SOURCE TEXT Block Start

Should You Go Gluten-Free, Even If You’re NOT Allergic?
Emerald Catron | My Body
Recently, even people without celiac disease have been praising the benefits of a gluten-free diet, but how do you know if the gluten-free lifestyle is for you? Going gluten free is no picnic in the park (picnics usually have sandwiches and pies, after all), so before you make the switch here’s the info you need to know.
What Is Gluten Anyway?
Gluten is a protein found in wheat and grains related to it, like rye and barley. Gluten is what gives bread its wonderfully chewy texture. When you knead bread dough, you’re developing gluten strands, which is why you don’t knead pie crust. The best bagels are made with special high-gluten flour, which is why they can be especially torturous for people with gluten sensitivity.
Are You Sensitive to Gluten?
If you suspect you’re allergic to gluten, finding out is actually a fairly simple process. To determine whether you have a celiac disease, doctors can perform a blood test to determine if antibodies are attacking your intestines. If you don’t think you have celiac disease but suspect you might have non-celiac gluten sensitivity, an elimination diet could yield some answers. Eliminate gluten from your diet for several weeks, then slowly reincorporate it, and notice how it affects your body to determine if you have gluten sensitivity.
How to Go Gluten-Free
Living a gluten-free lifestyle isn’t easy. Gluten can pop up in foods and ingredients you’d never expect, like malt vinegar or stocks, so always check the labels carefully if you’re serious about being gluten-free. Most pre-packaged foods call out whether they contain gluten, but here’s the Mayo Clinic’s list for a gluten-free diet.
The Benefits of Going Gluten-Free
If you’re trying to lose weight, many people report weight loss as a welcome side effect of a gluten-free diet. However, experts say that’s not the case. If pizza, muffins, cupcakes, sandwiches, unlimited breadsticks, etc., are a regular part of your diet, and you replace them with their gluten-free counterparts, you’re probably not going to lose much weight. If, however, you replace them with vegetables, beans, and other low-calorie high-fiber foods there is a chance you’ll drop some pounds.
You’ll also need to increase your fiber intake — the fiber found in whole grain foods is essential to good health, so you’re going to have to find a way to replace the fiber and vitamins and minerals you’re cutting out of your diet if you decide to go gluten-free.
In short, only you (and maybe a doctor) can decide if you should go gluten-free. The important thing is to listen to your body and do what feels best to make you your best, healthiest self.

SOURCE TEXT Block End
EXTRACTED MATERIAL Block Start

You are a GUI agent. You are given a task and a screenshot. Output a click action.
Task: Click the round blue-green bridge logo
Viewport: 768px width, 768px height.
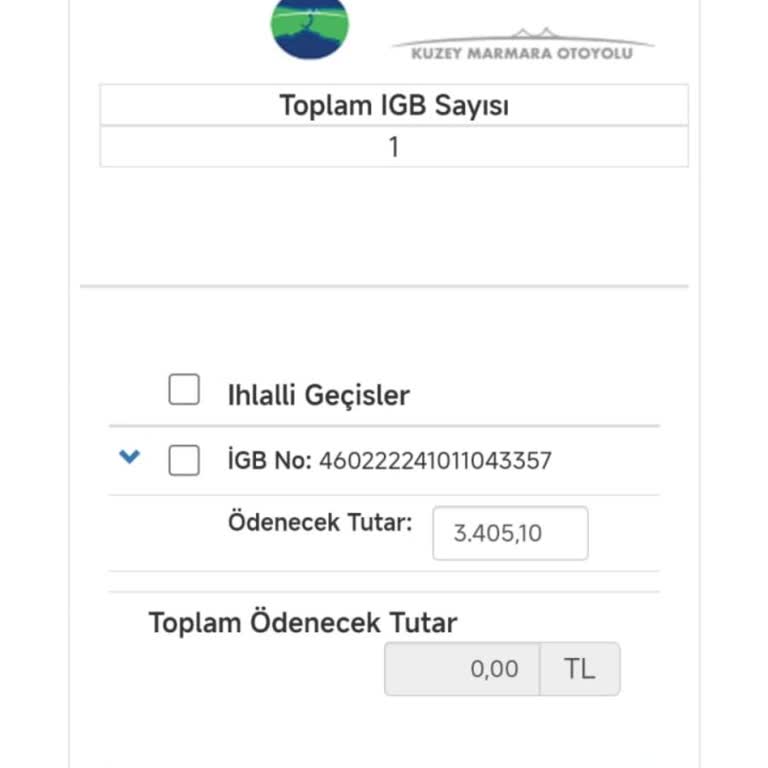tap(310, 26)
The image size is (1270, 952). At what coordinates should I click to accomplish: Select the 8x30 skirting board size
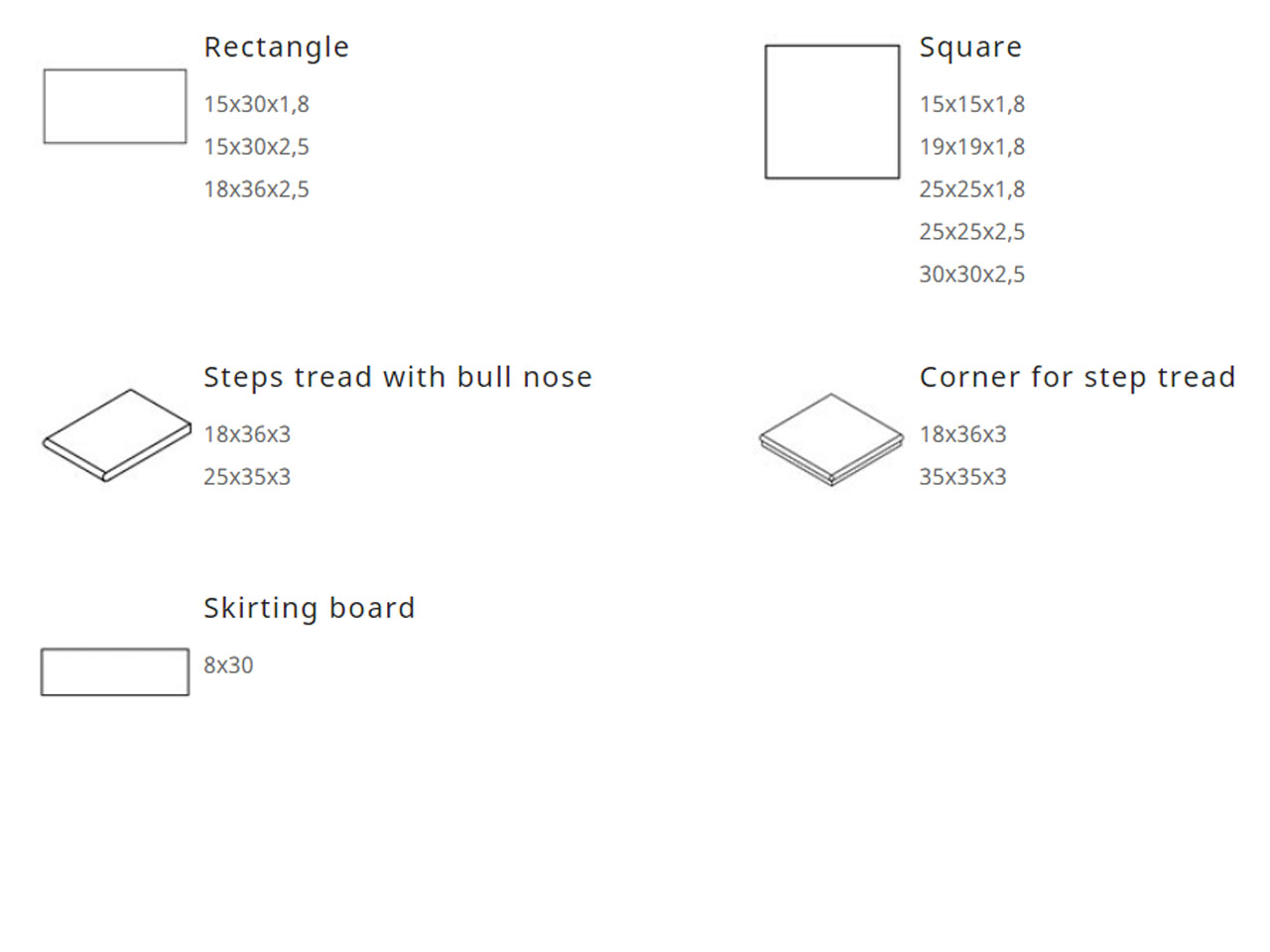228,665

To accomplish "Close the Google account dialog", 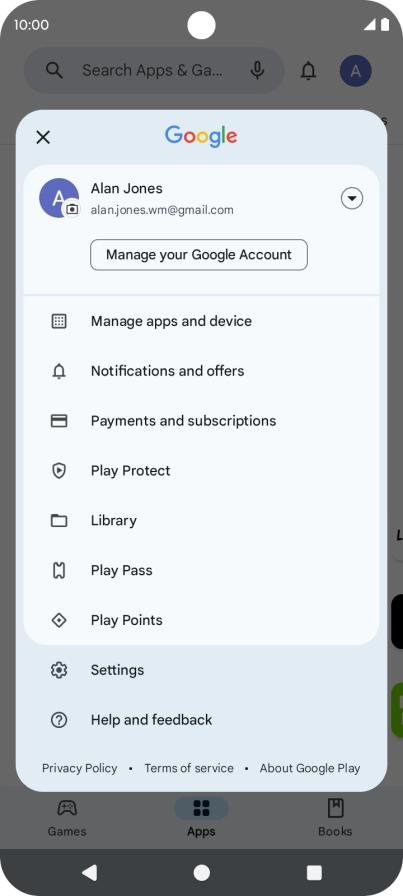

EXTRACTED MATERIAL Block End

■ **REQUIREMENT**: Using the source text on gluten-free diets, explain in one to three sentences why you don't knead pie crust.

■ **RESULT**: Kneading dough develops gluten strands, and gluten is what gives bread its chewy texture. That is why pie crust is not kneaded.